Con il suo ultimo libro Alberto Stramaccioni (“Storia d'Italia 1861-2006”, Editori Riuniti, 2006), compie in 400 pagine, dense di fatti e d'interpretazioni, un'attenta e dettagliata ricostruzione della storia dell'Italia unita. C'è il suo passato, esaminato in tutti gli aspetti lungo le vicende di un secolo e mezzo, ma c'è anche il suo presente perché la particolarità o, se si vuole, la eccezionalità del lavoro sta nel fatto che l'autore non ha preso le distanze, come in genere capita, dall'attualità. Egli non esita ad affrontare anche le questioni che, con il secondo governo Prodi, sono nell'agenda politica dell'oggi.


II sottotitolo dice: "Istituzioni, economia e società, un modello politico nell'Europa contemporanea", indicando così l'intento di volere esaminare il caso Italia nell'Europa delle nazioni; una comparazione che aiuta a ribadire la specificità di una esperienza non confrontabile
con quella di altri Paesi. Viene fatto di pensare, come elemento di sostanziale differenza, al ritardo con il quale si o costituita l'unità della nazione italiana, alla difficoltà nel superare i particolarismi di un'antica storia di città.
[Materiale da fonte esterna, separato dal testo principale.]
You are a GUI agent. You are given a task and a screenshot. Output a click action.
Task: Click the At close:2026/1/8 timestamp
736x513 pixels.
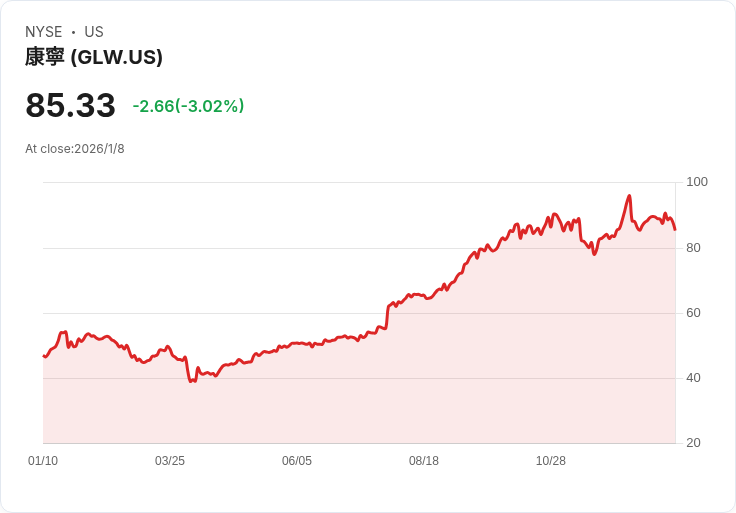coord(75,149)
E' questo un elemento da tenere presente nella lettura del libro quando si affrontano le varie fasi:il Risorgimento e la formazione dello Stato unitario nella sua complessità e nelle sue contraddizioni, la crisi del giolittismo e dello Stato liberale, le origini del movimento nazionalista, il ruolo delle riviste e dei "grandi intellettuali". Si può ricordare che alcuni dì essi si posero come protagonisti di una violenta agitazione antiparlamentare e antidemocratica fino ad auspicare la "guerra all'esterno e all'interno". Sappiamo che ci fu l'una e l'altra, e ciò serve a capire che l'affermarsi del fascismo rappresenta, pure nella sua specificità, un fenomeno già radicatosi nei decenni precedenti.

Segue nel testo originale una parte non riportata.